The use of predictive analytics is indispensable in the course of digitalization. It serves to discover and analyze the traces of digital customers in big data across all contact points and channels in order to make predictions about future customer behavior and customer characteristics.
Due to the rapidly growing amount of data sets, predictive analytics methods are able to recognize and use patterns in the available data. Not using existing data could be a waste of resources for the organization. For this reason, the methods are used to make the use of resources more efficient and to fulfill the essential functions described in this article.
A recommendation is only efficient for a customer if it addresses the individual interests and needs of the customer. Predictive Analytics understands the consumer’s buying behavior by combining information from past purchases or current searches to derive the customer’s future actions.
The “one price fits all” times are long gone. This is particularly noticeable when, for example, two people open the same online hotel booking portal at the same time and compare prices. Prices will vary because they are based on the history and search queries of the respective user.
At this point, the magic word for pricing policy is Dynamic Pricing. Online providers can sell their inventories at the best price and significantly increase their profits with increasing product demand by exploiting customers’ willingness to pay.

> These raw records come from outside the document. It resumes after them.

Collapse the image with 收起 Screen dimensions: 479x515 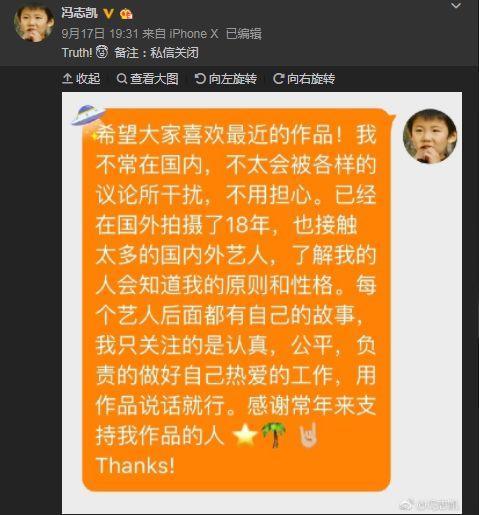click(x=81, y=79)
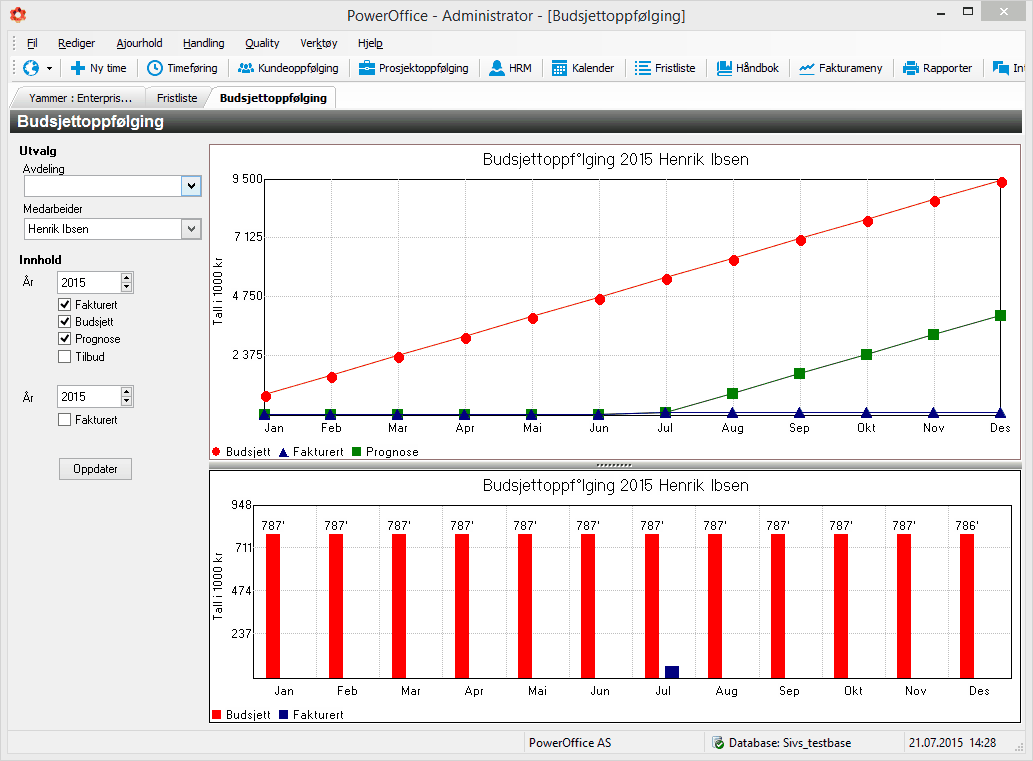The image size is (1033, 761).
Task: Open the globe icon dropdown arrow
Action: pyautogui.click(x=49, y=68)
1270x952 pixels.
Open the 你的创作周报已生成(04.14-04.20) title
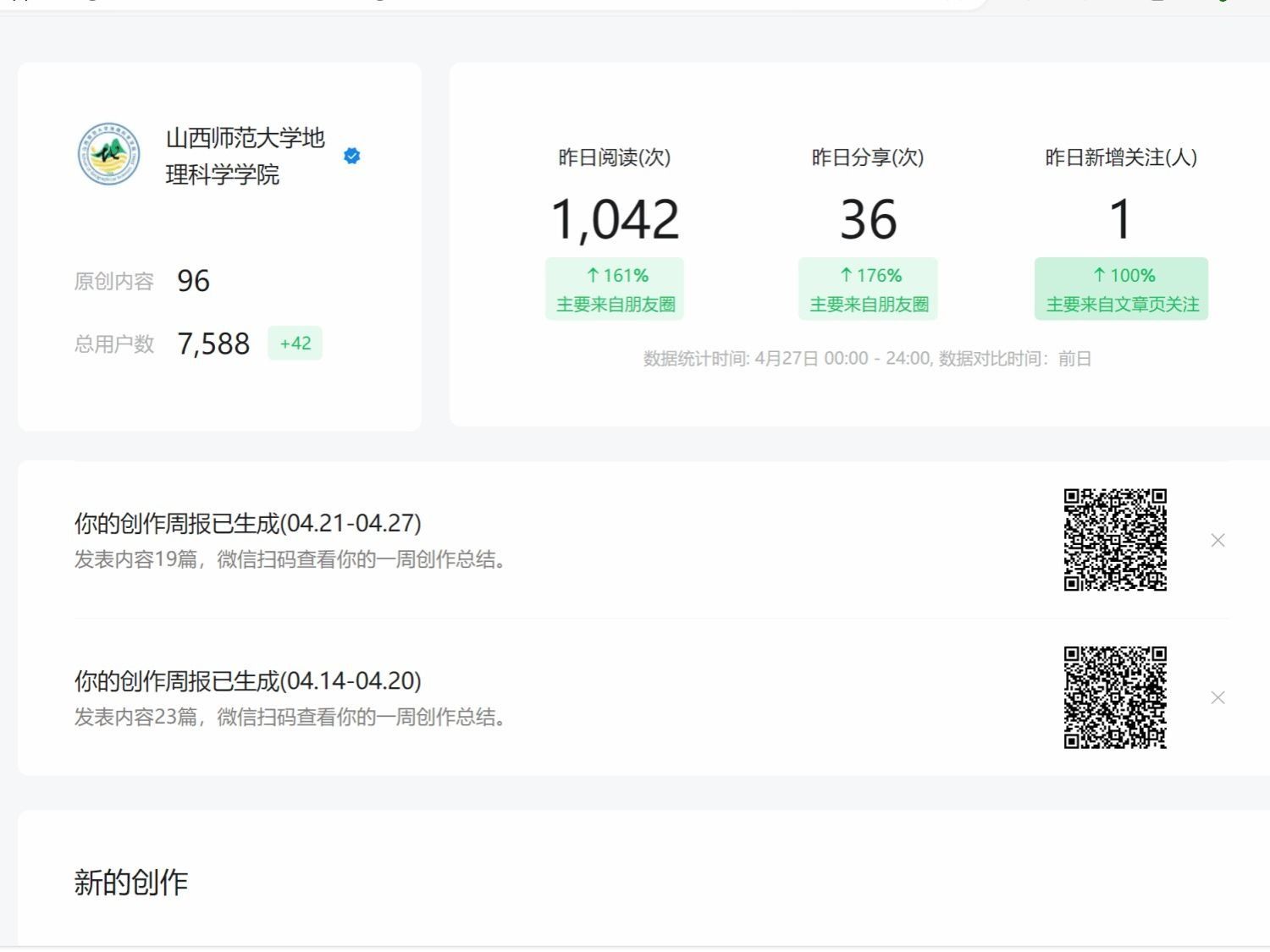click(247, 680)
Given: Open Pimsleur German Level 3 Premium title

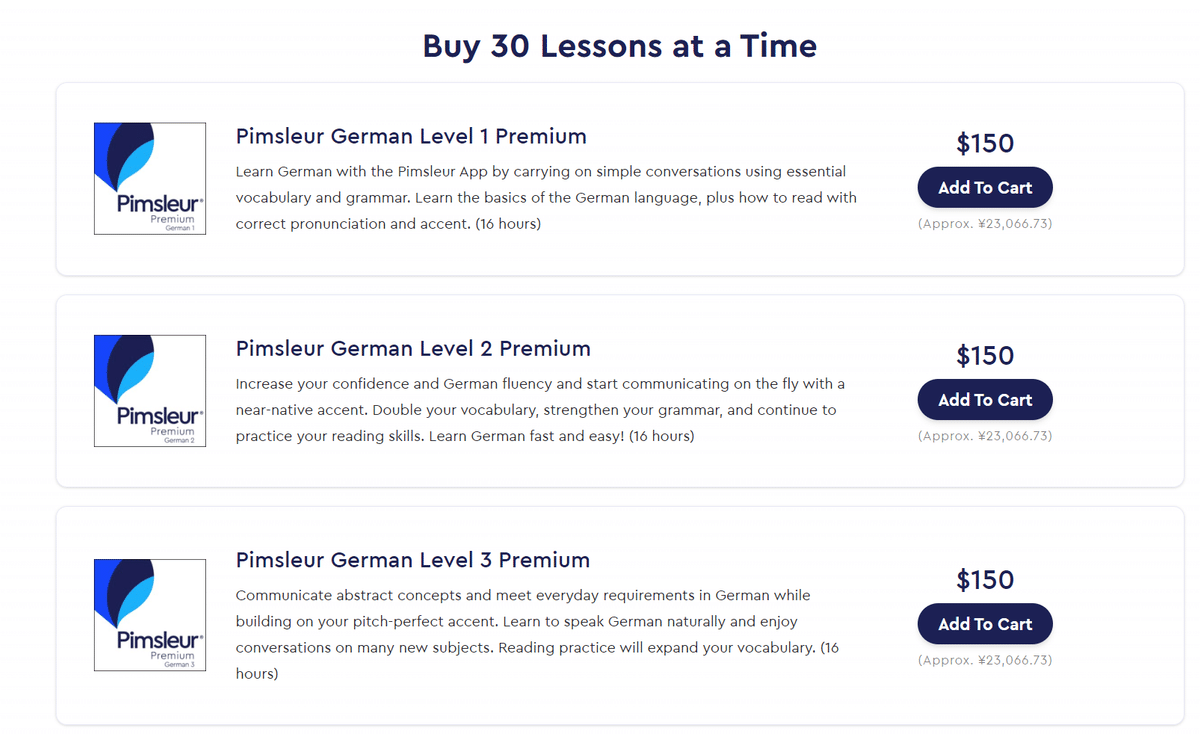Looking at the screenshot, I should pos(413,561).
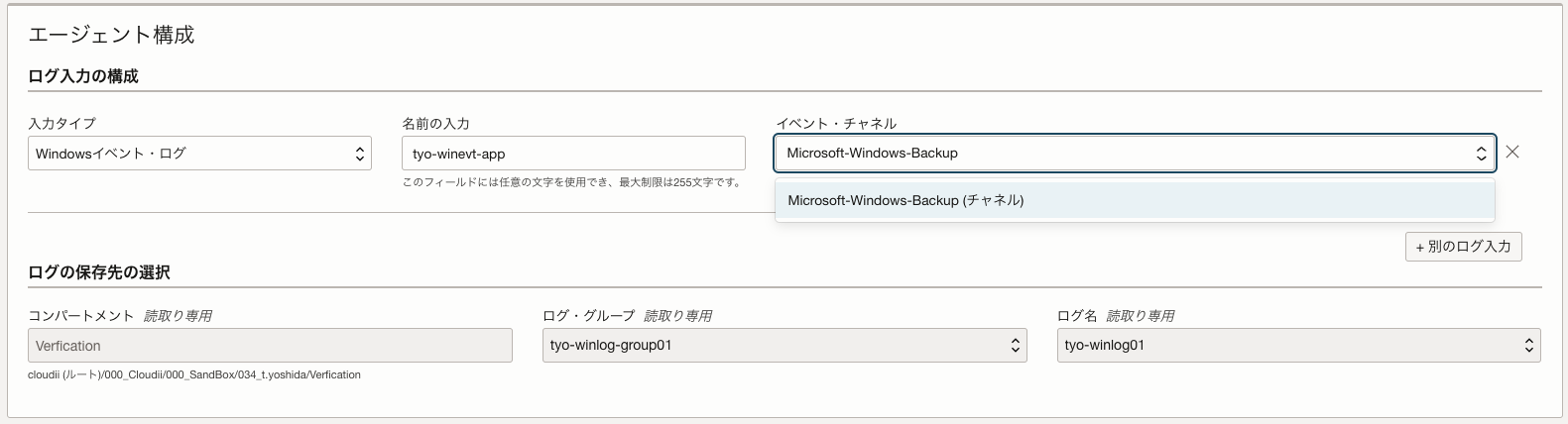Click the イベント・チャネル field label
1568x424 pixels.
[x=836, y=124]
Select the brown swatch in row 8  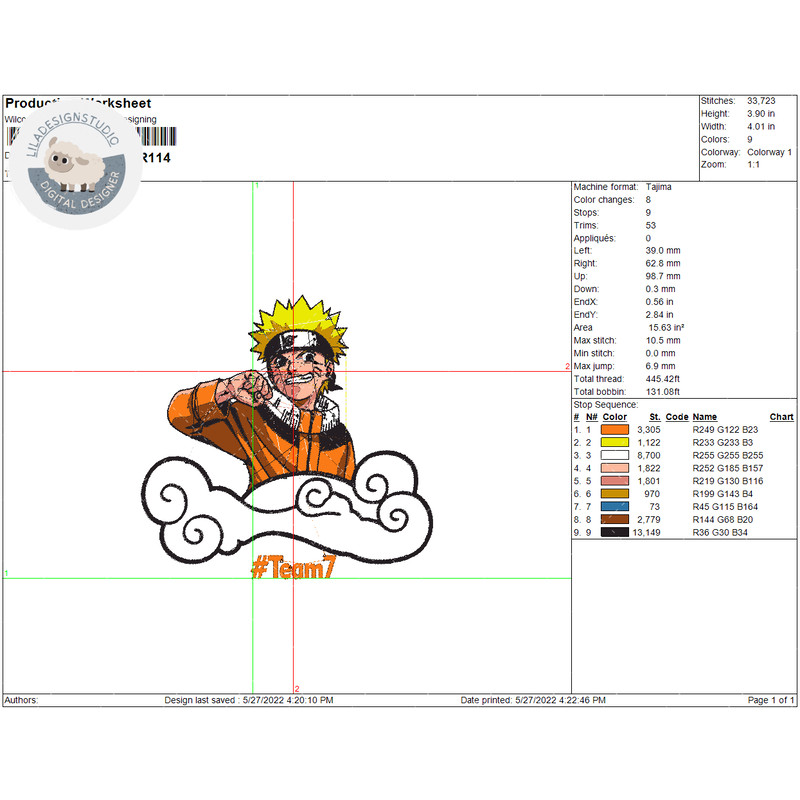point(615,520)
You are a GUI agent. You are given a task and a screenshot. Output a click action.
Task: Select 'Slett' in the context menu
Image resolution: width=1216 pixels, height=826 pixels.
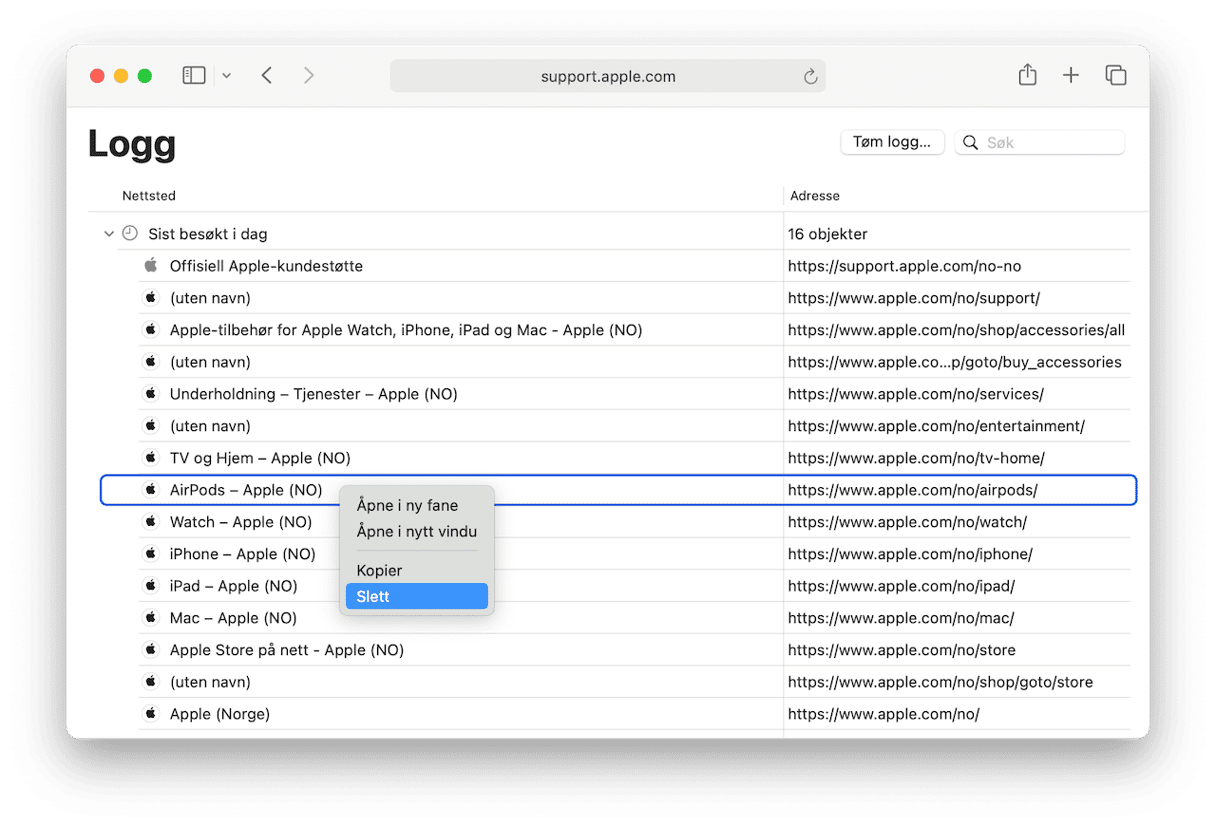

If there is insufficient knowledge about the prices of the competition in the market, it can happen that the online shop offers the identical product at more favourable conditions, although the higher prices are also demanded by the competition. This in turn would indicate a strong loss of consumer surplus. With the help of intelligent software support, the pricing policy can be optimized in comparison to the competition.
Vertical value chain integration
Predictive analytics is able to generate added value in various business areas (e.g. warehousing and procurement). By automating orders and returns, the entire process can be made more efficient and cost-effective in the long term.
Business Intelligence for quick decisions
An extremely valuable argument for predictive analytics applications is the ability to anticipate customer expectations and market trends in the future. They can be the driver for more conversions and sales, which is made possible by tailor-made prices and product selection tailored to the customer profile. Understanding a customer’s motivation can lead to a significant increase in sales and to better product placement in the long term.
Improved Customer Experience
The majority of buyers in e-commerce are digital natives. The digital customers of this generation want to see the products they have an affinity for when they open the online shop. The use of predictive analytics is therefore very helpful for potential customers who can spend a higher budget to address them directly.
Algorithms also for smaller companies
In the future, more and more companies will be able to use intelligent algorithms because costs will become lower and lower. The fact that algorithms are learning faster than ever before is extremely positive and indispensable. For this reason, it is important to use the power of forecasts as traders to your own advantage.